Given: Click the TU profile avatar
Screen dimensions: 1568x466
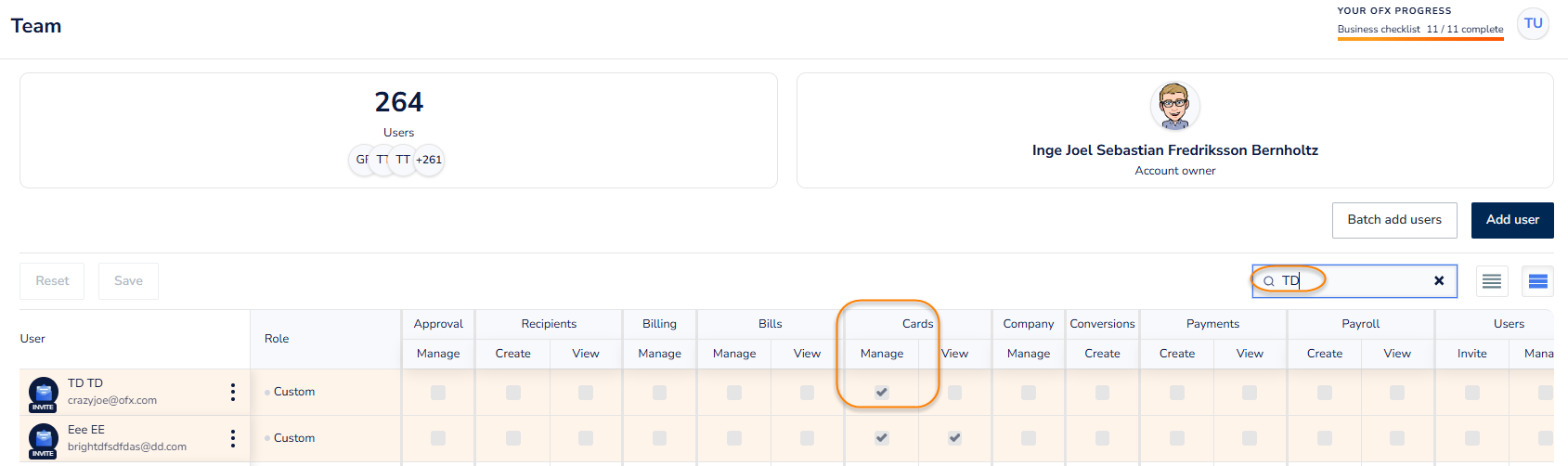Looking at the screenshot, I should 1533,24.
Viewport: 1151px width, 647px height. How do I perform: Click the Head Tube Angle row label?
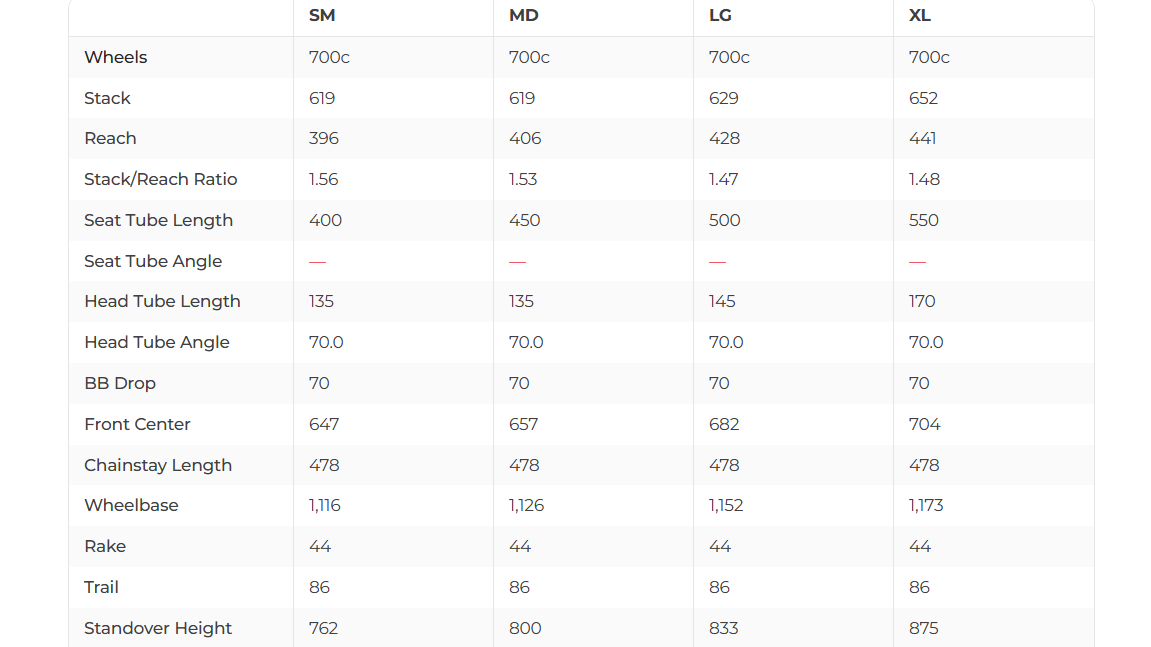coord(157,342)
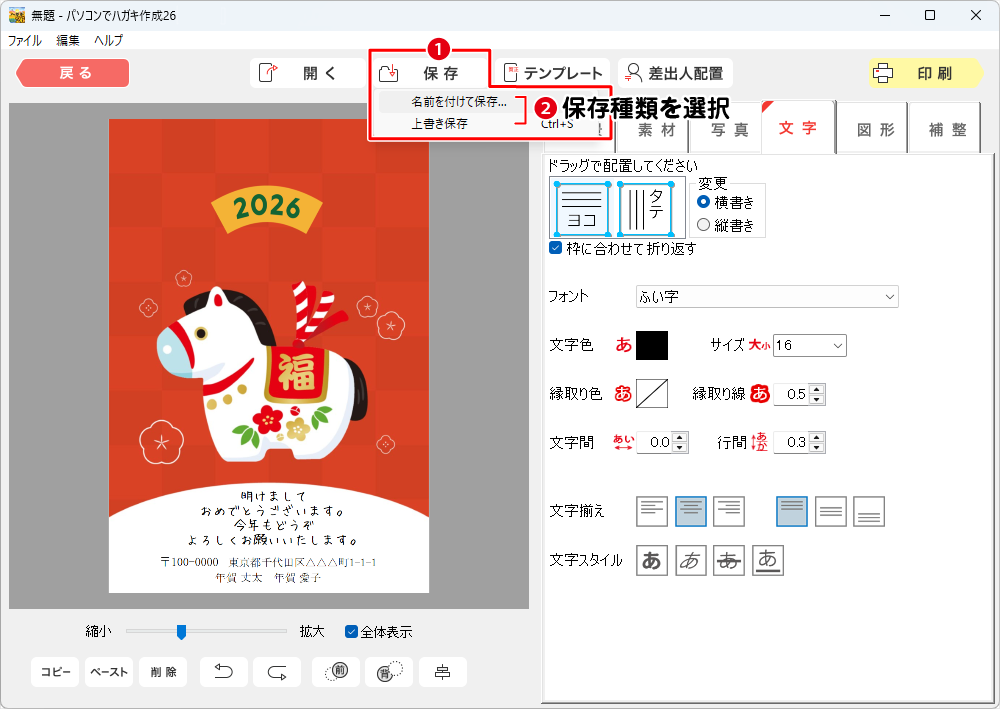Align text to the right
This screenshot has width=1000, height=709.
(x=729, y=511)
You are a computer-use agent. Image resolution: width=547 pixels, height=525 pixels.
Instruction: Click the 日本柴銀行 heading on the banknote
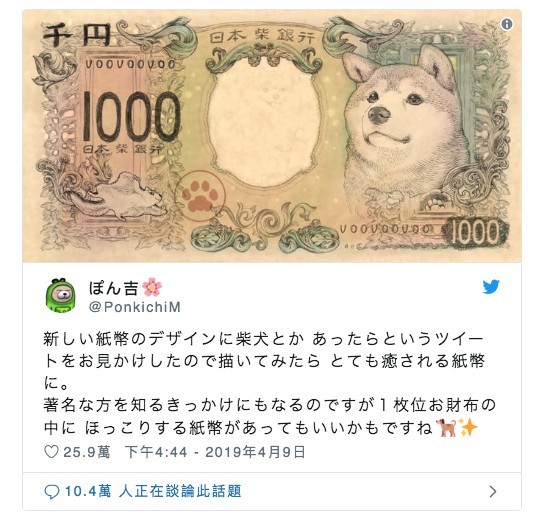click(263, 37)
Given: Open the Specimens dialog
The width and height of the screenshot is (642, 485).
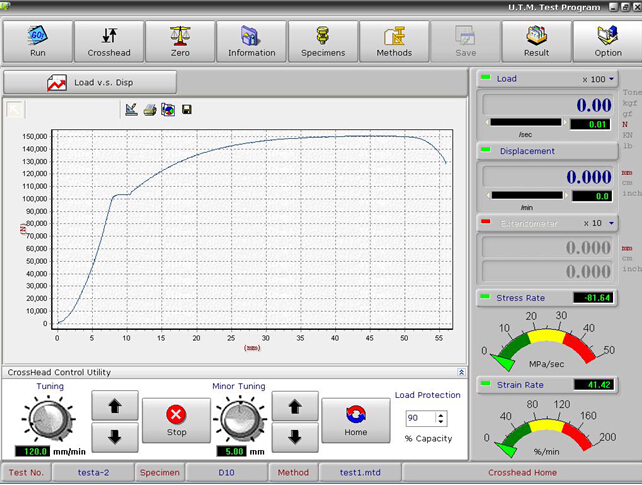Looking at the screenshot, I should pyautogui.click(x=323, y=40).
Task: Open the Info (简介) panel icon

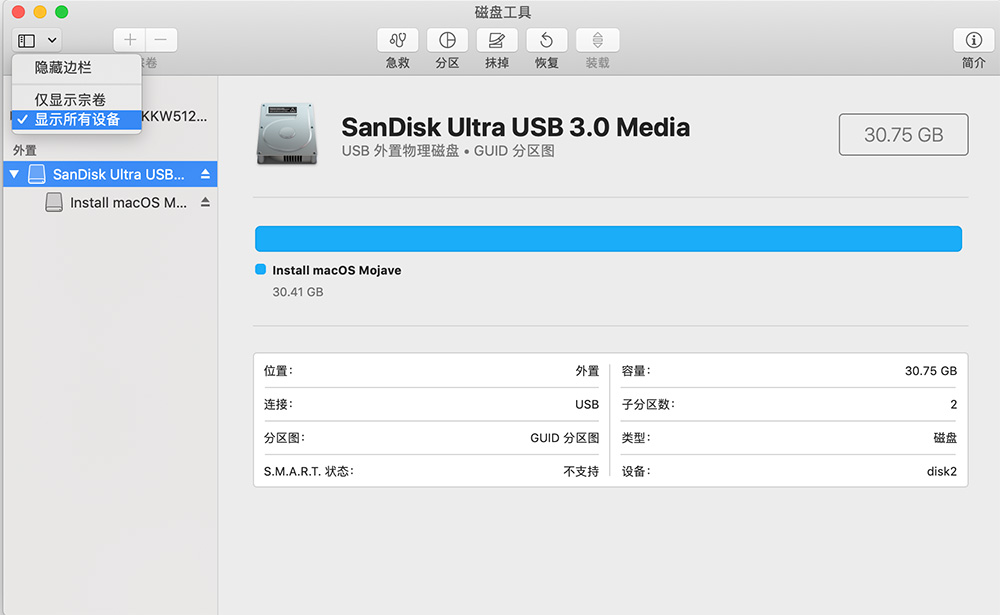Action: point(973,40)
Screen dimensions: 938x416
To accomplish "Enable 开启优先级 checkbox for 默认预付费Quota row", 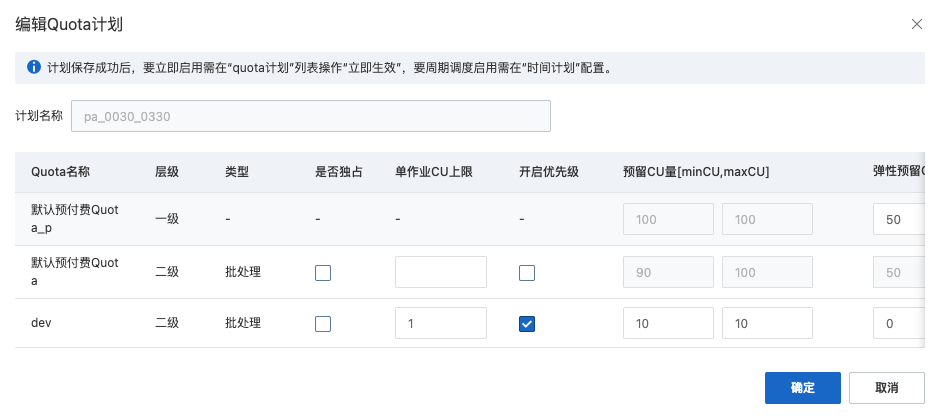I will 527,272.
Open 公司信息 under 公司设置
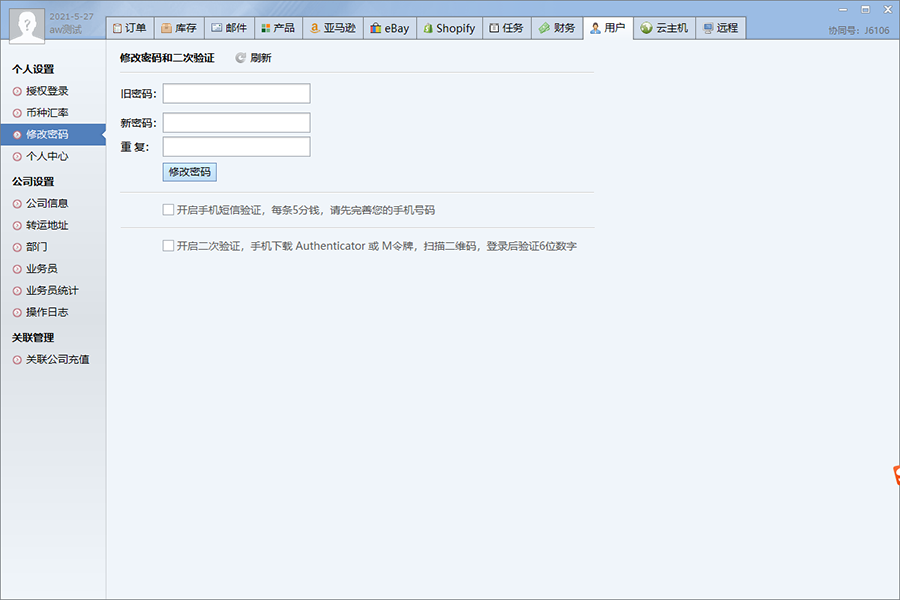The image size is (900, 600). pos(47,203)
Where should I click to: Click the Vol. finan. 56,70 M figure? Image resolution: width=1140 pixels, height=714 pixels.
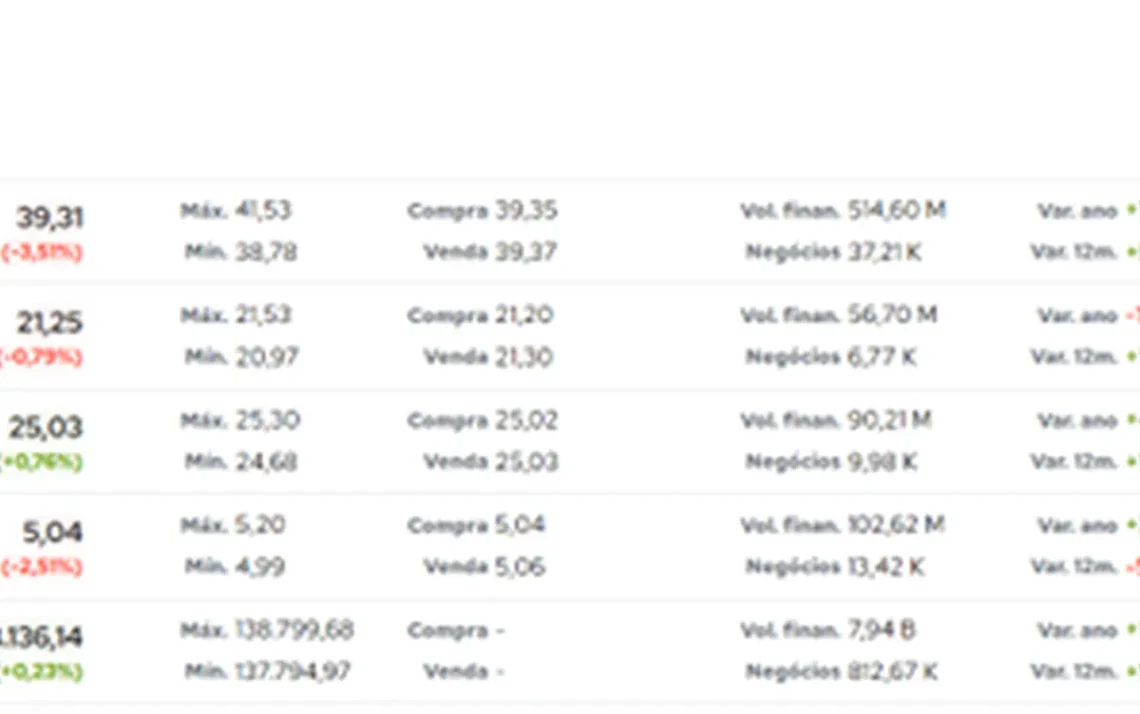(838, 315)
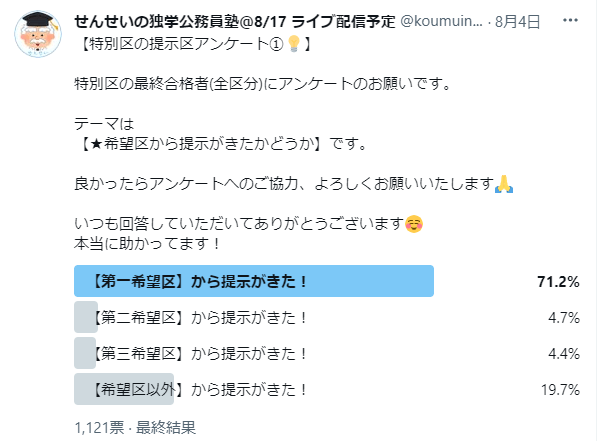Click the 19.7% result percentage
The height and width of the screenshot is (441, 597).
pos(560,390)
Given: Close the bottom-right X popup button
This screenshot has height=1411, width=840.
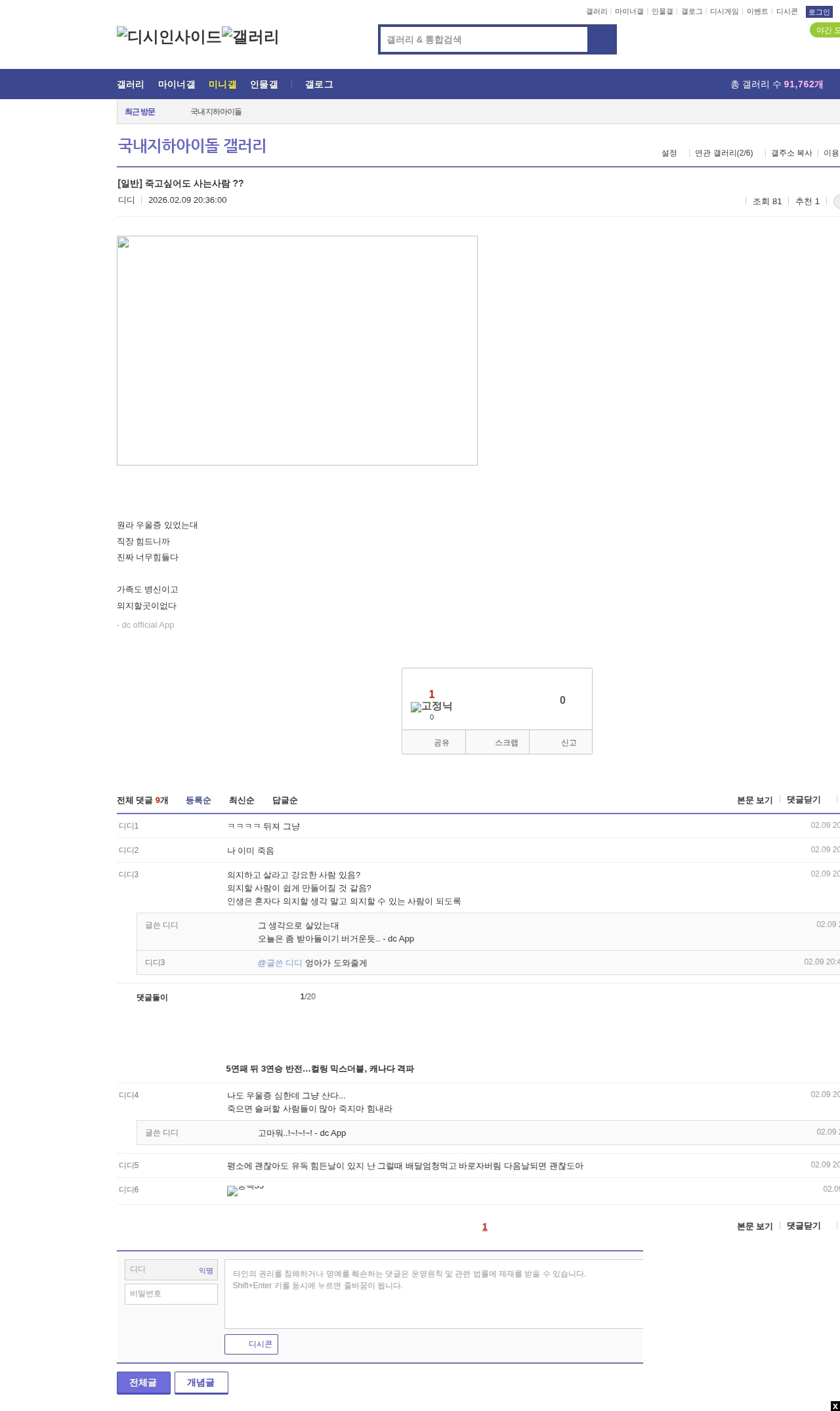Looking at the screenshot, I should 835,1406.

#### Directions
Where a line of the listing holds "Given", show that line.

#### Written reply
Given: Click the TU profile avatar
Given: Open the Specimens dialog
Given: Close the bottom-right X popup button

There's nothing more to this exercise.